One thing I liked about the Iron Man movies, compared to the original comic book source material, is that they make more of an effort to root themselves in the real world while still bringing along the fantastic. In the four-color comics, people throwing cars around the street is so commonplace that we focus almost entirely on the epic-scale battles between these vastly superpowered beings, with "normals" being barely more than set dressing and suitably vulnerable tokens of value to be fought over.

Tony Stark (the movie version) lives in a world that is much like ours, and reacts like ours would, but in which a very few people do some very amazing things -- amazing, but also explicable, even feasible. Yes, there are no arc reactors; but if there were a news article tomorrow about how Stephen Hawking, or the people at CERN, or even Google, had a breakthrough in energy technology, you would not conclude you were being pranked. Tony Stark's world reacts to him the way we would.

And Tony Stark's world is not (yet!) full of a dozen equally amazing and entirely unrelated origins for fantastic things. As of the end of the second movie, all the events which are beyond what our world expects are all consequences of the same set of scientific and technological advances created by a few geniuses, and a lot of people being extremely well trained in things people can actually do (Black Widow's martial arts may be better than anything you or I can imagine doing, but it's not significantly farther beyond an Olympic athlete than Tony's engineering is beyond the stuff they're doing at Sony).

We get a similar effect from the recent Batman movies, especially The Dark Knight, where the biggest plausabilty issues we have to face are logistical issues of how the villains find henchmen and funding, more than how there can be so many odd origins for "supers". Even the much-disliked Daredevil movie, which posited one almost-"supernatural" origin story for one character (but left everyone else simply "the best humans can be") stuck to a real world setting. (Its sequel, Elektra, cast that aside without realizing what it was giving up, more's the pity.)

I've always found the spandex-cape four-color version of the superhero genre a little harder to swallow, and most entertaining when it's being spoofed (as in The Incredibles or Mystery Men).
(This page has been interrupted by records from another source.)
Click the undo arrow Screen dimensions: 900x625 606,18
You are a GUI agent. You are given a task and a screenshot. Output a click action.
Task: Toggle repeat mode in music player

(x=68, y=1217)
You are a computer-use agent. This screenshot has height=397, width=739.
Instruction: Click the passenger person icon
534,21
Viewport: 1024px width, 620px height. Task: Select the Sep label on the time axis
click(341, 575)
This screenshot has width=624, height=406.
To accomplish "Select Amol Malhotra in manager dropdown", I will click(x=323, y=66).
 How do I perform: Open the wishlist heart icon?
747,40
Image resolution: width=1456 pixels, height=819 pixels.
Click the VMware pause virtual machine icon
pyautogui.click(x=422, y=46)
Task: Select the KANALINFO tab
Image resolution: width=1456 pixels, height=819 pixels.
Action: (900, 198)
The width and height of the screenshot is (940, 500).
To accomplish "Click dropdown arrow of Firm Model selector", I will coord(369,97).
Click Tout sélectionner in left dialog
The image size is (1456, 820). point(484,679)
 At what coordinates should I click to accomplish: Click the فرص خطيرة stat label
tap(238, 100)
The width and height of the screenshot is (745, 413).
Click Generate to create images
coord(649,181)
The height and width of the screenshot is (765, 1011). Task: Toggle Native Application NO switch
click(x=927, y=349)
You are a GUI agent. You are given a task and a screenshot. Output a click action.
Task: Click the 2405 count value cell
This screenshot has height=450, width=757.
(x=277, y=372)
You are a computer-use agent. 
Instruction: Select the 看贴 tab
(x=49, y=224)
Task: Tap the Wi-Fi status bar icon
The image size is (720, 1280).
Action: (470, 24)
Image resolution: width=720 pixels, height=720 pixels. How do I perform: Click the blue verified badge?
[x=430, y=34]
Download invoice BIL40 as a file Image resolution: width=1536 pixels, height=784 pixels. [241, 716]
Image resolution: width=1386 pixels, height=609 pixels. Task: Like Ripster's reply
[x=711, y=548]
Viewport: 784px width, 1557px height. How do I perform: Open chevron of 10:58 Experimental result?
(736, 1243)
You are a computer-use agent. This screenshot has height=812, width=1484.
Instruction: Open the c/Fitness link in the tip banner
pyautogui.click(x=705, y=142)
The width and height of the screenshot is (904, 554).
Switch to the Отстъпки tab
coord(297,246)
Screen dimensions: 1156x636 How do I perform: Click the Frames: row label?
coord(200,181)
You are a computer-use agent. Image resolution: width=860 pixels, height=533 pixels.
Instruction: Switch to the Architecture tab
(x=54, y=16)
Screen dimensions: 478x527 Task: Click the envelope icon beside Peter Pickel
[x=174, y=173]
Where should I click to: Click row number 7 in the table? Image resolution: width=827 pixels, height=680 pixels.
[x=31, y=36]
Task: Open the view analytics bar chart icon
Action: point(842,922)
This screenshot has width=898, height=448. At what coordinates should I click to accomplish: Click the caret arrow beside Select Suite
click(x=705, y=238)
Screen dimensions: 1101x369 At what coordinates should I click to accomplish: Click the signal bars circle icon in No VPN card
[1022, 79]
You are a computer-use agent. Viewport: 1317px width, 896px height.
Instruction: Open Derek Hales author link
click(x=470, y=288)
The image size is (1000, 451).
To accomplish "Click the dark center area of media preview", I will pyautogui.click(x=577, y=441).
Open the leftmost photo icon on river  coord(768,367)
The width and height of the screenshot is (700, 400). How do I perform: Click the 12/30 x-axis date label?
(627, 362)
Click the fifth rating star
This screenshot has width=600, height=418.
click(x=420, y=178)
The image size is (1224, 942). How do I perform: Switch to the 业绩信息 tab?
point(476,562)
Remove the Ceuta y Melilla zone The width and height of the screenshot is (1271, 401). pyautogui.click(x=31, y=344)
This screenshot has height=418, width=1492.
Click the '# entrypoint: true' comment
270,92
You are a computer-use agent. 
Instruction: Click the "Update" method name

It can be palatable if you provide a reason why, fairly recently, a world without "superpowers" suddenly got some, so everyone's origin stories are related, and there's a good reason why the world hasn't had a chance to react to the world-changing nature of this event by, well, changing the way it would. But if a superhero story isn't going to have that, it should just leap into its story and try to avoid dwelling on the oddity that simultaneously a bunch of people independently found amazing powers, but the world around them still remains familiar.

So as much as I've enjoyed Iron Man's recent incarnation in the movies, I'm nervous about the Avengers storyline that's clearly coming. I never read the comics, and frankly, always found the idea of Iron Man and Thor being on the same team as kind of incomprehensible, the sort of thing that works only because the writers keep the story moving too fast for anyone to stop and say WTF? But the comics-movies are heading that way.

The various Marvel-comic-based movies are all so far being treated like they're in their own universes, so no one needs to say, "wait, in one place someone's made a giant green monster with radiation and in another, someone's built a super-suit... why not get these guys together!" There's been a few tiny hints otherwise, but they're so small, things like news reports on screens in the background of shots, that you can easily ignore them. But once they change that and make it official that the Hulk and Iron Man are in the same world, things start getting wobbly. Throw Captain America and Magneto and Spiderman and the X-Men into that world, and all the previous movies start making no sense retroactively -- how could the events of any one of them not have been impacted by the existence of the others in that same world? Then, toss in an ancient Norse god, and all bets are off.

They could try to explain away all those questions, but that would likely create a big hairy pile of boring exposition that wouldn't really satisfy me, but would also drain the fun out of the movie. Or they could just strap us into the roller coaster and hope to keep us moving so fast we never got around to caring, which is the better approach, but I suspect it's still going to keep the movies from being as fun -- particularly on repeat views -- as the ones we've already had.

Maybe I'm wrong. Maybe the Avengers movie is going to be great. But I think for me, at least, the best of the comic book movies have happened, and we're on the edge of a transition into a new era of comic book movies that will be flashier and full of more gee-whiz but ultimately less satisfying and less enduring.